The acceptance letters have been sent to the undergraduate Class of 2018, and those getting the good word are the fortunate few, as the acceptance rate dropped to a record low 17.4 percent. In the past five years, the acceptance rate has fallen a full 10 percent, positioning Tufts as an increasingly selective university.
“That’s a significant shift,” says Lee Coffin, the dean of undergraduate admissions. He attributed the dramatic change in acceptance rates to a growing pool of applicants—three of the last four years have seen record numbers of applicants—“and just the continued strength of Tufts.”
The university received a record-high 19,075 applications from prospective undergraduates for the Class of 2018. In particular, the School of Engineering received 3,724 applications for 200 spots, leading to a record-low acceptance rate of 14 percent; last year it was 20 percent. “Even though the number of high school seniors has topped out, the most high-profile university campuses, like ours, are seeing growth,” Coffin says.

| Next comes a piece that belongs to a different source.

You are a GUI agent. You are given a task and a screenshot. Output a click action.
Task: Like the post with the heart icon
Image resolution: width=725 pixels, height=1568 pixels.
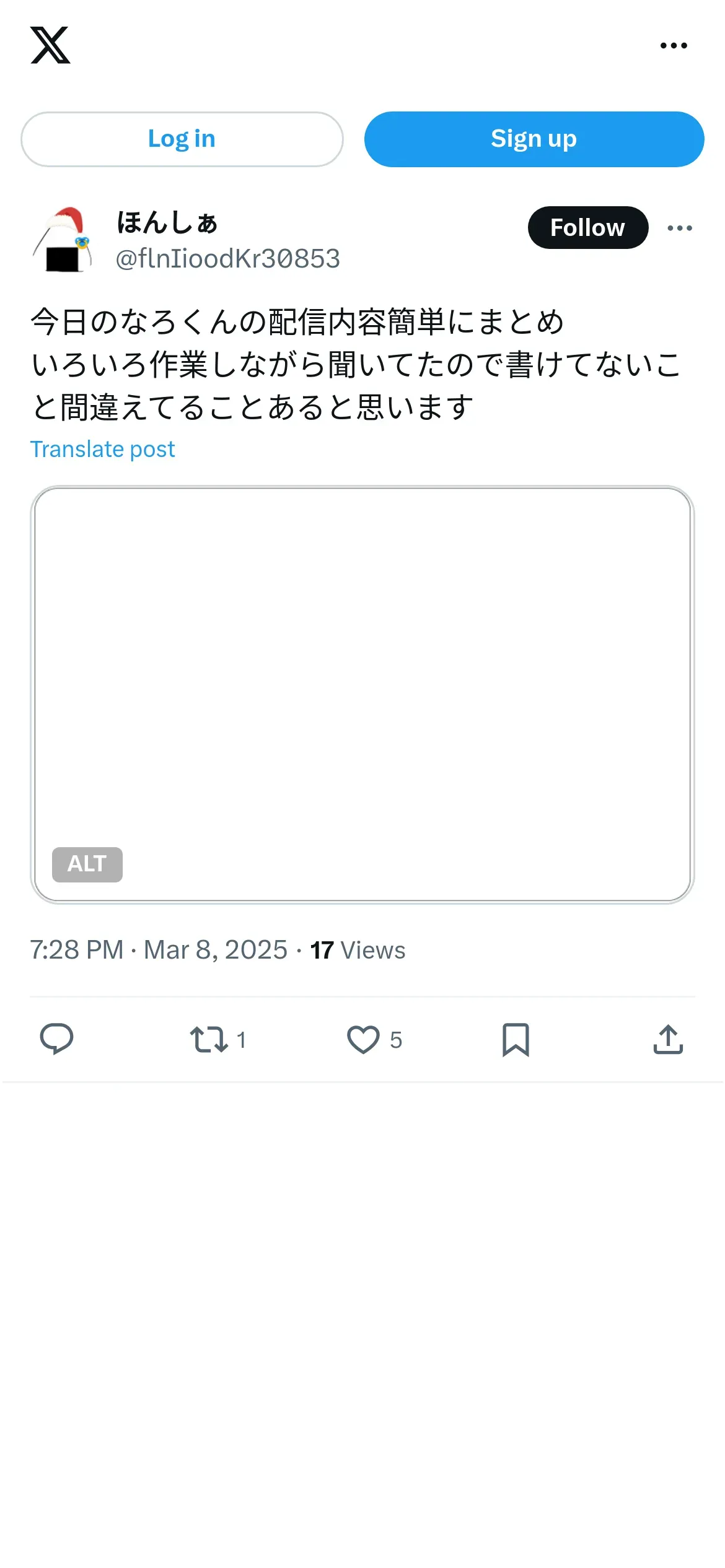(x=363, y=1039)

Admitted students come from all 50 states, the District of Columbia and Puerto Rico and more than 70 countries. The top domestic sources of students are Massachusetts, California and New York. Interest in Tufts on the West Coast is strong, Coffin says, in part because of an admissions team strategy to draw more of those students, given that California is the most populous state. Admissions counselors spent almost eight weeks in California during the last recruiting cycle, Coffin says.
International students as a group are the third largest source of accepted students, after Massachusetts and California. The top countries with accepted students are China, India, Canada, Singapore, the United Kingdom and Turkey, according to Coffin.
SAT scores continue to be strong. The average scores were comparable to last year’s, at 728 for critical reading, 732 for math and 732 in writing. For engineering students, the average math score was 758.
Of domestic students admitted, some 33 percent come from underrepresented minorities, Coffin says, which includes Asian Americans, African Americans, Hispanic Americans and Native Americans.
The accepted class includes 342 first-generation college students, and about 50 percent of admitted students applied for financial aid, similar to the number in recent years.
Accepted students have until May 1 to make a deposit on their first-semester tuition, letting Tufts know that they will be here in the fall. Open house days for visiting accepted students are on April 17, 18 and 25. Coffin says he expects to enroll a freshman class of 1,310 students, evenly divided between men and women.